The land that is now eastern North Carolina was part of a shifting interior—positioned within a landscape that would eventually assemble into Pangaea (Blakey, 2008; Scotese & Scotese, 2001). The true coastline—the open margin of ocean—lay far to the west of here, closer to where Idaho, Nevada, and New Mexico sit today (Blakey, 2008).
What existed here instead was something quieter—low-lying terrain, broad basins, and shallow inland seas that advanced and retreated over long stretches of time. Water did not always connect cleanly to the open ocean, but instead lingered, pooled, and shifted with climate and sediment (Gibling, 2006; Scotese & Scotese, 2001).
It was not the edge of a continent. It was part of its interior.
Before the Mountains Took Shape
The landscape above that water would have felt just as unfamiliar.
The Appalachian Mountains and the Blue Ridge Mountains—so fixed on the western horizon today—had not yet taken the form we recognize. They were in the process of becoming.
During this span of time, continental collisions were building what would eventually become those mountains, particularly during the Alleghanian orogeny (Hatcher, 2010). But what existed then was not a continuous, weathered range.
It was movement—land rising in places and wearing down in others, sediment carried outward by rivers that did not yet follow the paths we know now, and material constantly redistributed into the lowlands and shallow waters that spread across this region (Hatcher, 2010).

The mountains we see today are not simply old. They are the worn-down remains of something much larger that was being built—and rebuilt—during this time.

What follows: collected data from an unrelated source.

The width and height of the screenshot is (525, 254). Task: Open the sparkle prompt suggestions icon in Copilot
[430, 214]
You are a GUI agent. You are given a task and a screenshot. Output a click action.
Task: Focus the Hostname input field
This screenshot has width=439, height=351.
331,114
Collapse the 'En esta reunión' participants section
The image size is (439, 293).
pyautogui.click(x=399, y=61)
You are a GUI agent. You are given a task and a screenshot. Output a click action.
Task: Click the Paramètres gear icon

Why That Matters to the Water
When the coastline sits far to the west, and the mountains are still forming, the water behaves differently.
There is no sharp boundary between land and sea.

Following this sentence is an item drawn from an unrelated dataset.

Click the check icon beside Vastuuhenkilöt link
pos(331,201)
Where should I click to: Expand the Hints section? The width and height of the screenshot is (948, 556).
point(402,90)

Instead, water spreads. It slows. It lingers across wide, low-gradient terrain, carrying sediment from unstable landscapes and organic material from the earliest forests, shifting not just with tides, but with longer changes in climate and sea level (Gibling, 2006; Montañez & Poulsen, 2013).
The difference between land and water is not a line—it is a gradient. And it is within that gradient that the earliest sharks begin to take shape.
What It Would Feel Like
If you tried to compare those waters to something familiar, no single place along the coast today quite fits.
Parts of it would feel like the quieter stretches of Stump Sound—broad, shallow, and protected, where wind matters as much as tide. Other parts would behave more like the edges of the New River—not the defined channel, but the places where water spreads, slows, and loses direction. And in places, especially where early forests pressed into saturated ground, it would feel closer to the margins of a tidal creek near Soundside Park when the tide pulls back and the ground softens underfoot.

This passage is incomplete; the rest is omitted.